Activity: Write out again only the lines running from the one that contains "Click the empty command input right of cursor" to the end of the records below, including both the first and the last.

======== Entries shown ========

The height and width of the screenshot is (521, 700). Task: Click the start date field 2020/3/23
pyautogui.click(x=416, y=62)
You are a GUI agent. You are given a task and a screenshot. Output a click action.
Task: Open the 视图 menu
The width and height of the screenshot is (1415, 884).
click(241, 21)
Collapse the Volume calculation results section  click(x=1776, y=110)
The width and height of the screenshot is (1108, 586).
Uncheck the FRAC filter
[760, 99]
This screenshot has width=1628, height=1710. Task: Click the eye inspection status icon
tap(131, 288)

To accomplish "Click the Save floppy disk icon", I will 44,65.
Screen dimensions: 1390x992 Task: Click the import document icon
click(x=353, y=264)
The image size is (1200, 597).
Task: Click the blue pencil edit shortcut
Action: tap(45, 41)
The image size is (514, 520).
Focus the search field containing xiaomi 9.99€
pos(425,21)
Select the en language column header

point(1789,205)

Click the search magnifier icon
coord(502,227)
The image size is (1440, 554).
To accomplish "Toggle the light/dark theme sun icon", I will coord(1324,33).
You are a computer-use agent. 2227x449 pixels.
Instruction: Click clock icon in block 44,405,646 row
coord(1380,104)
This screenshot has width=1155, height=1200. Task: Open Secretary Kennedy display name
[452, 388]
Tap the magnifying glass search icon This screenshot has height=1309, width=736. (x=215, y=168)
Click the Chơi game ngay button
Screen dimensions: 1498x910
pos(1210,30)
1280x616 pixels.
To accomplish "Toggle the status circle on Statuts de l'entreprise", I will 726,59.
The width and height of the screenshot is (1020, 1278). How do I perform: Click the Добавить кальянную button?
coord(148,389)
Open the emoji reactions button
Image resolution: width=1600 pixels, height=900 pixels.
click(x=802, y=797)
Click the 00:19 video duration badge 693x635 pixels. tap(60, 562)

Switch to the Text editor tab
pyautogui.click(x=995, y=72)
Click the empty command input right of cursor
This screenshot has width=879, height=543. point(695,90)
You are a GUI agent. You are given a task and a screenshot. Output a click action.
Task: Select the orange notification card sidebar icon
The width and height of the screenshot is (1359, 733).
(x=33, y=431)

========

Response for this exercise:
Click the empty command input right of cursor
This screenshot has width=879, height=543. point(695,90)
You are a GUI agent. You are given a task and a screenshot. Output a click action.
Task: Select the orange notification card sidebar icon
The width and height of the screenshot is (1359, 733).
(x=33, y=431)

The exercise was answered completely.